Objective: To identify research published on obesity in Canada, to explore the range of areas studied, and to identify gaps and areas that merit future research attention.
Research methods and procedures: Medline and International Pharmaceutical Abstracts databases were searched from 1970 onwards. Original articles were identified and categorized by areas of interest.
Results: A total of 1186 relevant articles were identified: 17, 136, 687, and 346 articles during the 1970s, 1980s, 1990s, and 2000 to 2003, respectively. Of the articles, 816 were considered original studies and accepted for this analysis. Twelve research areas were identified: basic science involving animal experiments (29%), human experiments (16%), populations surveys (14%), obesity-related comorbidities (13%), diagnostic/surgical issues (11%), nonpharmacological approaches (7%), drug-related issues (4%), anthropometrics (2%), impact of weight loss (2%), cost/healthcare use (1%), attitudes/perceptions (0.9%), and models/procedures (0.5%). Two-thirds of all research was conducted in Quebec (34%) and Ontario (33%).

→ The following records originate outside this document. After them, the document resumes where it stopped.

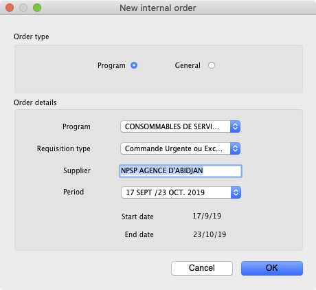Click the green zoom window button
Image resolution: width=316 pixels, height=290 pixels.
point(37,8)
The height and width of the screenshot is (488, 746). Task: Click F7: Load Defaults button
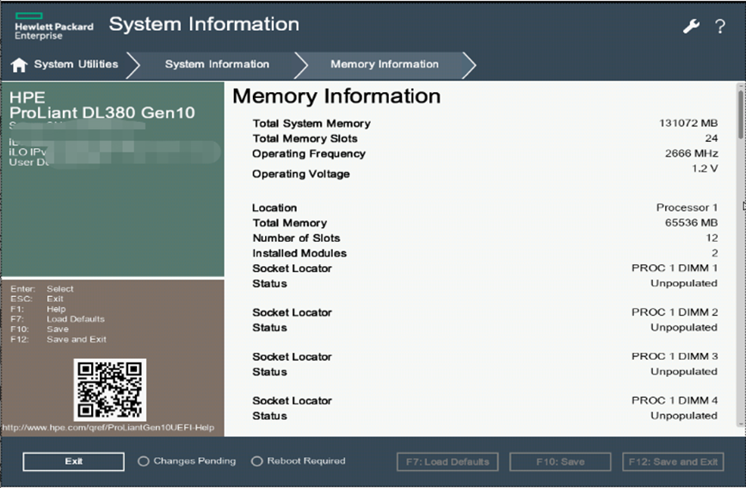pos(447,461)
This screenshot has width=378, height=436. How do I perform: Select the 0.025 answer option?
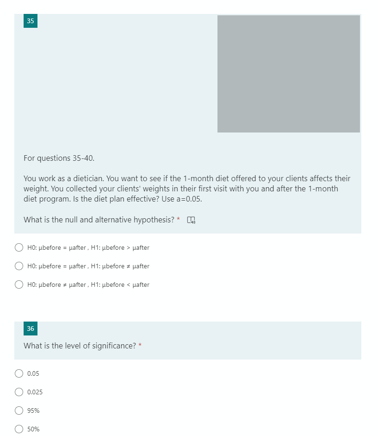[x=19, y=392]
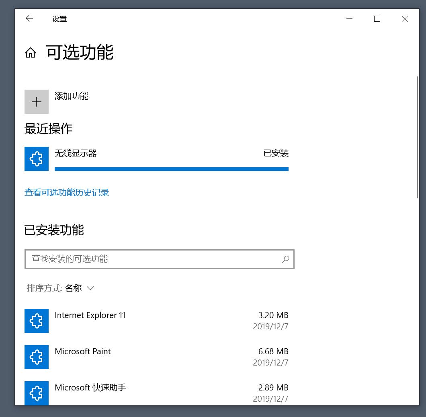Open the 设置 title bar menu item
This screenshot has height=417, width=426.
pos(59,18)
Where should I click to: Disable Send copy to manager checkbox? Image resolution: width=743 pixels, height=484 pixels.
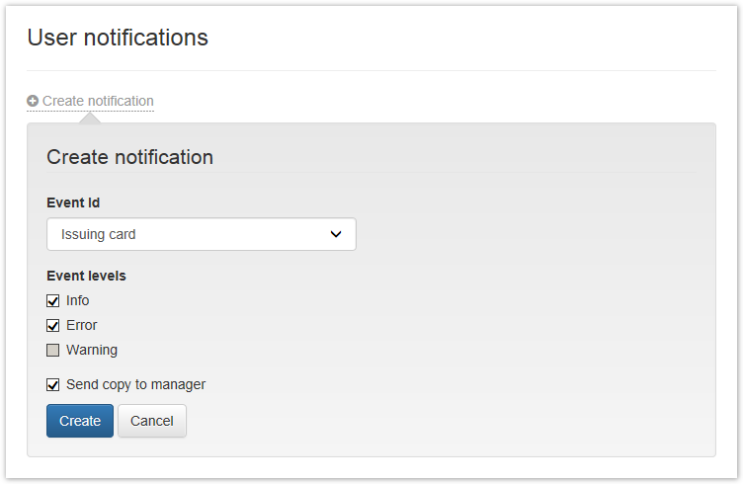coord(53,384)
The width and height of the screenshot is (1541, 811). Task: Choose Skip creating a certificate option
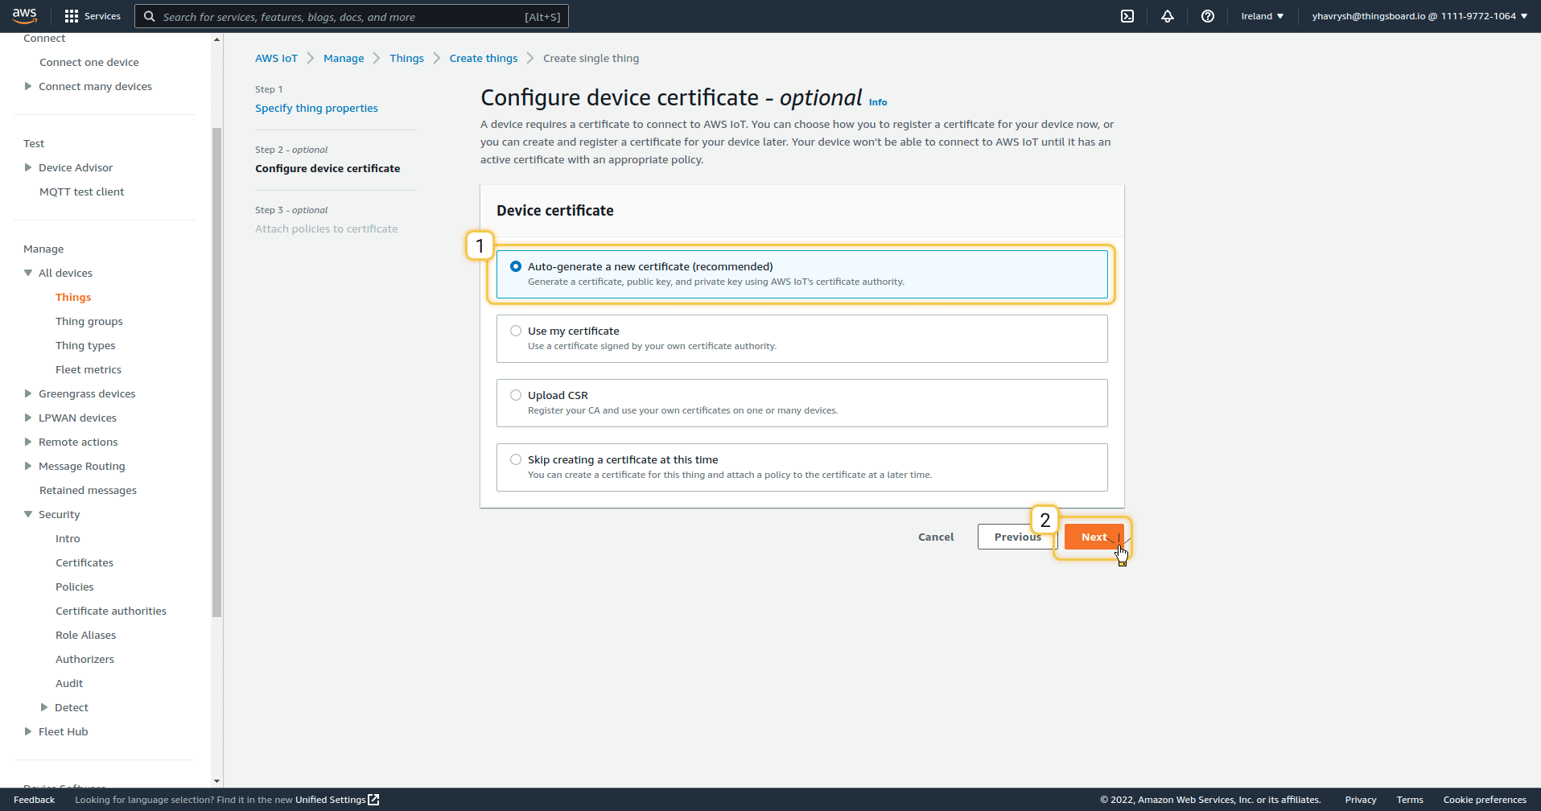516,459
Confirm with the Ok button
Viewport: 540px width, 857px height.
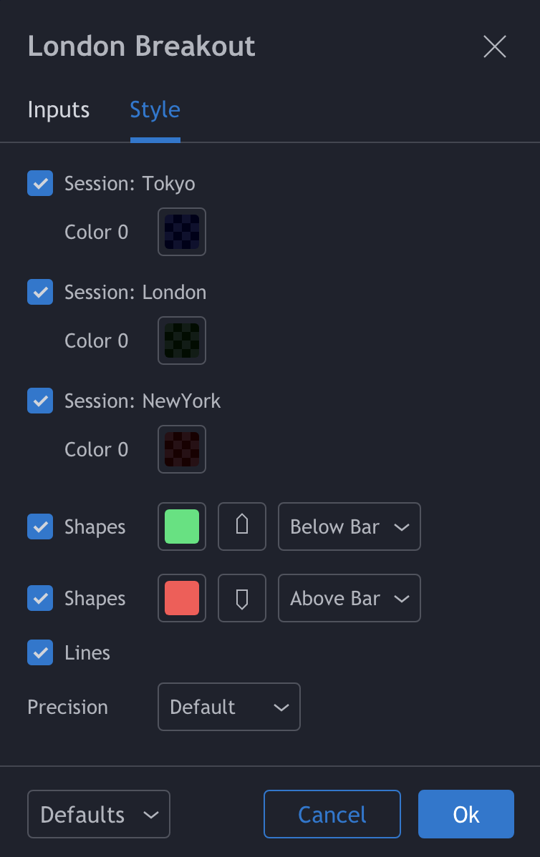click(x=466, y=814)
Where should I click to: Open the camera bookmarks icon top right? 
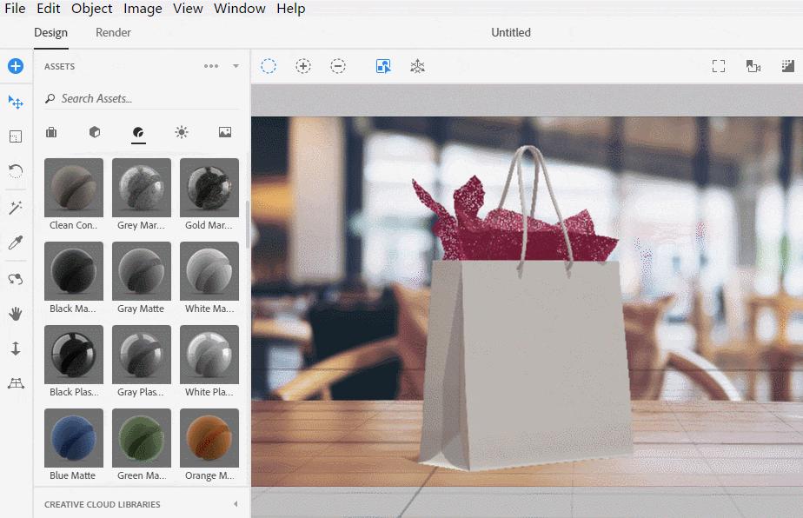753,65
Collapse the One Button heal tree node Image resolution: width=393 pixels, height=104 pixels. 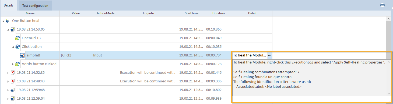(3, 21)
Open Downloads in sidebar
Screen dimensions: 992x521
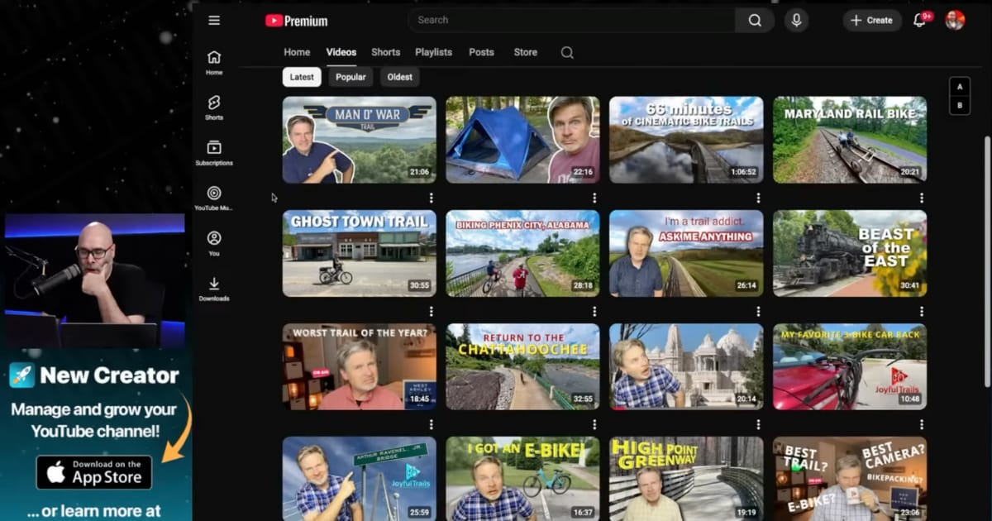pyautogui.click(x=214, y=289)
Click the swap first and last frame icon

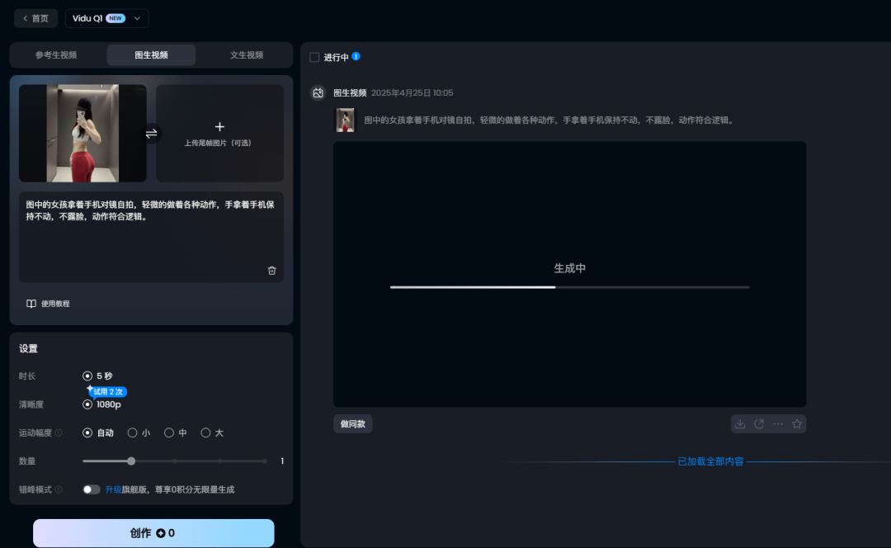pyautogui.click(x=151, y=133)
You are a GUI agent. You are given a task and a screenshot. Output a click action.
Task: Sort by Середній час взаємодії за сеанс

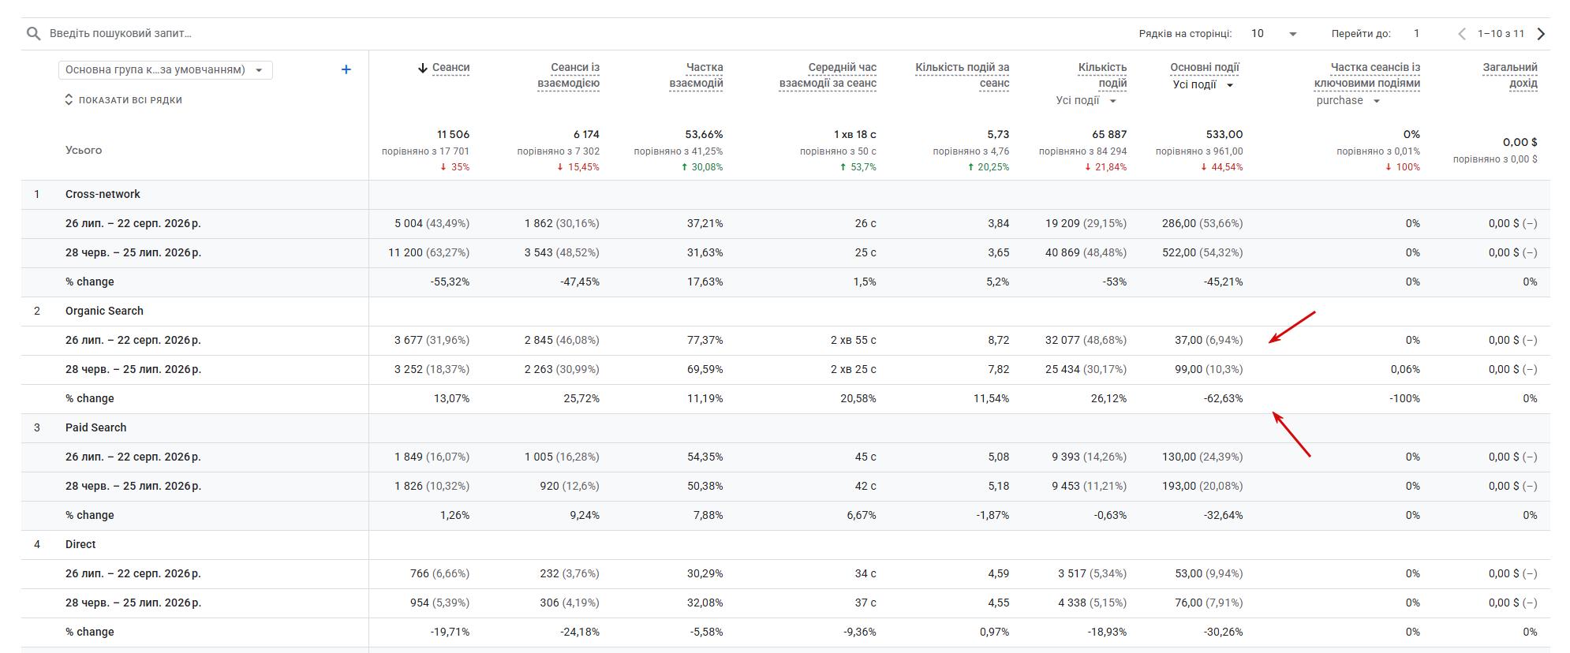pos(828,75)
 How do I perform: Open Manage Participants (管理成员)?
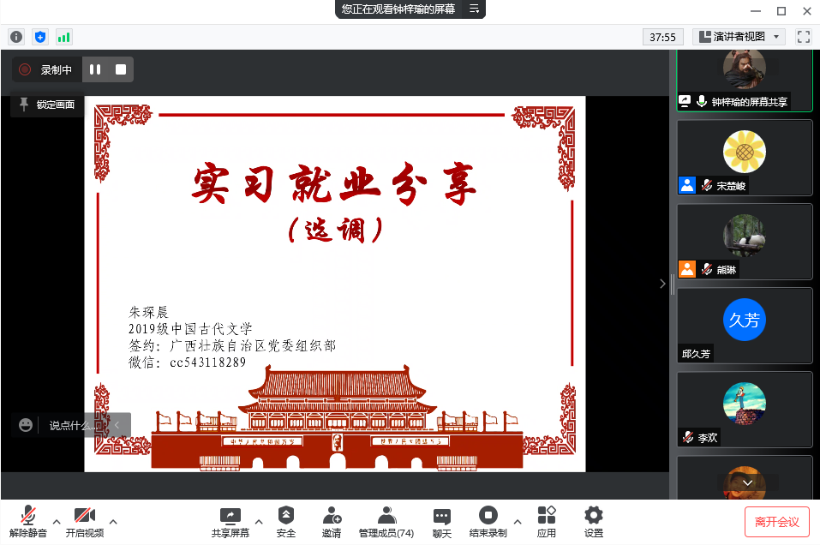click(386, 521)
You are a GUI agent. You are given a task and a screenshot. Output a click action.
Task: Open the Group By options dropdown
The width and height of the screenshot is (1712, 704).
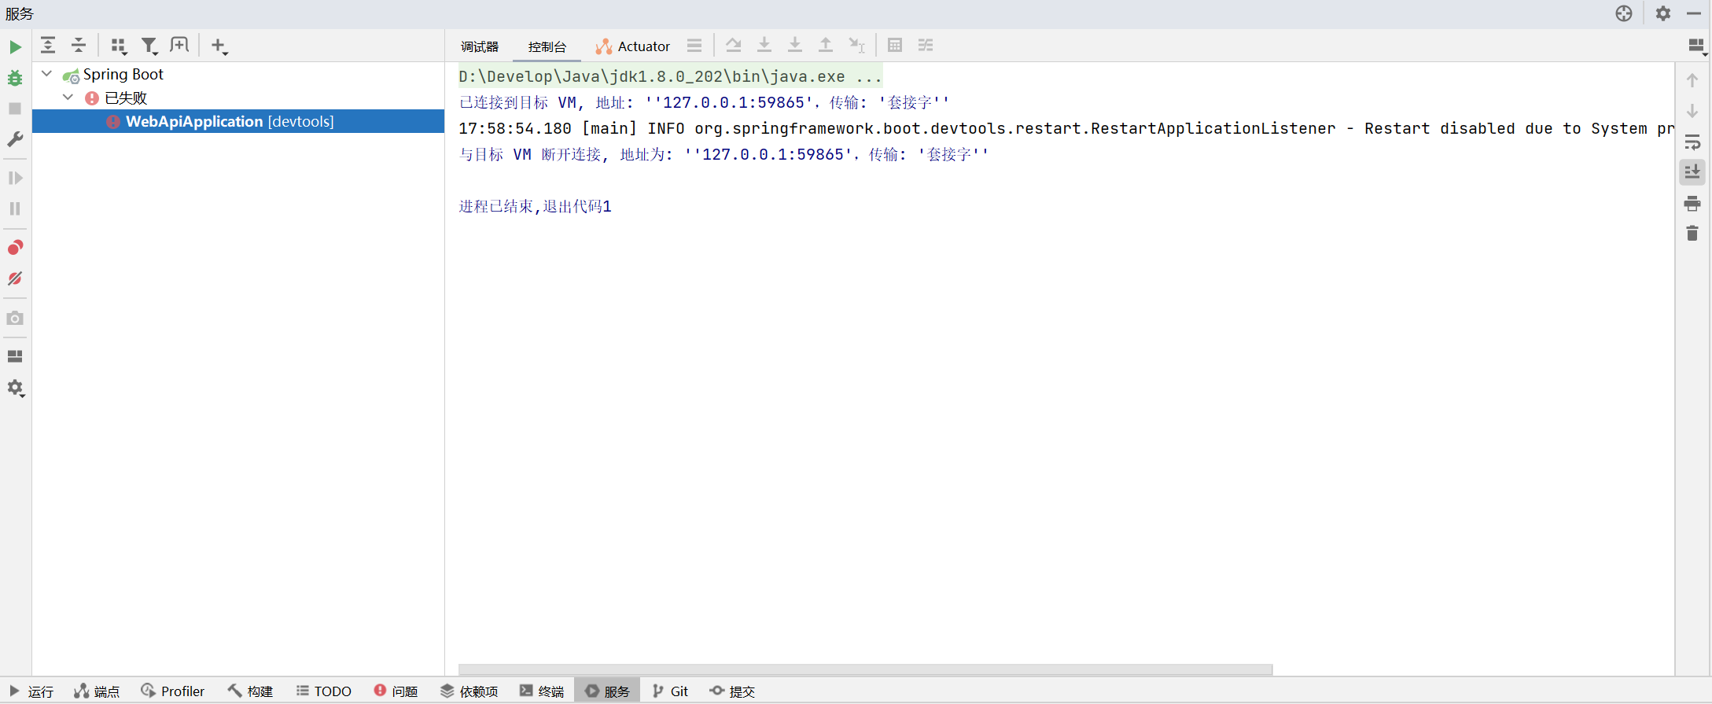click(x=119, y=46)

Discussion: Given the multifactorial nature of obesity, Canadian obesity research covers a broad range of areas with a predominance of basic science but lesser emphasis on community and primary care studies. Furthermore, there was a paucity of research on either clinical management of medical conditions in obese patients or clinical aspects that go beyond weight loss. Thus, although Canada appears well represented in basic research, more attention to exploration of clinical issues and healthcare delivery for obese patients appears warranted.